═══ DATA SHOWN ═══

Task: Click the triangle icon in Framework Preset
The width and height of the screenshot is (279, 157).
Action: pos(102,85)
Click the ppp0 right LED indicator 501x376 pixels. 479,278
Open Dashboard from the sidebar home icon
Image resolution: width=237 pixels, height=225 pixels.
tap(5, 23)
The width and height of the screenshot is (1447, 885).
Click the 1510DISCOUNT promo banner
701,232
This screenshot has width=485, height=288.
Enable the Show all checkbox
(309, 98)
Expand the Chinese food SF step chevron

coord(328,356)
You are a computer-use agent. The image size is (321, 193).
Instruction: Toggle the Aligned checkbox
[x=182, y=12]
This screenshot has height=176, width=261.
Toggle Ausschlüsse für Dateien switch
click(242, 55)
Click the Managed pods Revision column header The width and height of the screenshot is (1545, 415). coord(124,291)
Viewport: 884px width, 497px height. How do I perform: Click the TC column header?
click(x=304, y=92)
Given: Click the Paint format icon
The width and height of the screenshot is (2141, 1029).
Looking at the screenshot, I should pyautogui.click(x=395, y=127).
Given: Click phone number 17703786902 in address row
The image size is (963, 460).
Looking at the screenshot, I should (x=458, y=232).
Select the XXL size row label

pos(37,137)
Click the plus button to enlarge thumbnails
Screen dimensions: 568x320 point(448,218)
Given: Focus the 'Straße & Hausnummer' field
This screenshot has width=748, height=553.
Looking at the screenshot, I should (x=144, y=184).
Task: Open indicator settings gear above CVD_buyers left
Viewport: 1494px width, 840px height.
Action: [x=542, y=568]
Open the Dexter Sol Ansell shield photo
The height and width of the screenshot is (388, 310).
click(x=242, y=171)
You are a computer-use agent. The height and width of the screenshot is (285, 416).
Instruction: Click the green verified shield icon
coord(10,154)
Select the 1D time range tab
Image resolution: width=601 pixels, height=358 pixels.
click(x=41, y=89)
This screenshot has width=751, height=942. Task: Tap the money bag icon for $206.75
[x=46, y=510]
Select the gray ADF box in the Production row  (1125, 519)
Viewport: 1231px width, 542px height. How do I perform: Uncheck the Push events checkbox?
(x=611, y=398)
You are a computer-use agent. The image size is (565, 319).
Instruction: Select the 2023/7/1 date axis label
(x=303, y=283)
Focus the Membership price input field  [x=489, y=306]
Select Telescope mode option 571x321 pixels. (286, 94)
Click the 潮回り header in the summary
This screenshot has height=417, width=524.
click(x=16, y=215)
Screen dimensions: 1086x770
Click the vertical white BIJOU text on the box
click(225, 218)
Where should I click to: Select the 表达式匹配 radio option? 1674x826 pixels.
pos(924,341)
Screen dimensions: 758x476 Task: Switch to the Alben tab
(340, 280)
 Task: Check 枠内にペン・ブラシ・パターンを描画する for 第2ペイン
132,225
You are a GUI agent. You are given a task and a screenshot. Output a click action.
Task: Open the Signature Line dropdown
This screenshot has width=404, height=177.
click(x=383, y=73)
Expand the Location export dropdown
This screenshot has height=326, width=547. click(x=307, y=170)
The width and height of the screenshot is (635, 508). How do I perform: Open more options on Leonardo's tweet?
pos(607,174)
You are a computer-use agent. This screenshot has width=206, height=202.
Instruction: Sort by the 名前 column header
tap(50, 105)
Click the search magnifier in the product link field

═══

▶ **PROBLEM STATEMENT**
In the data, how many lines hold the word "field"? State that number alone.

▶ **RESPONSE BOX**
3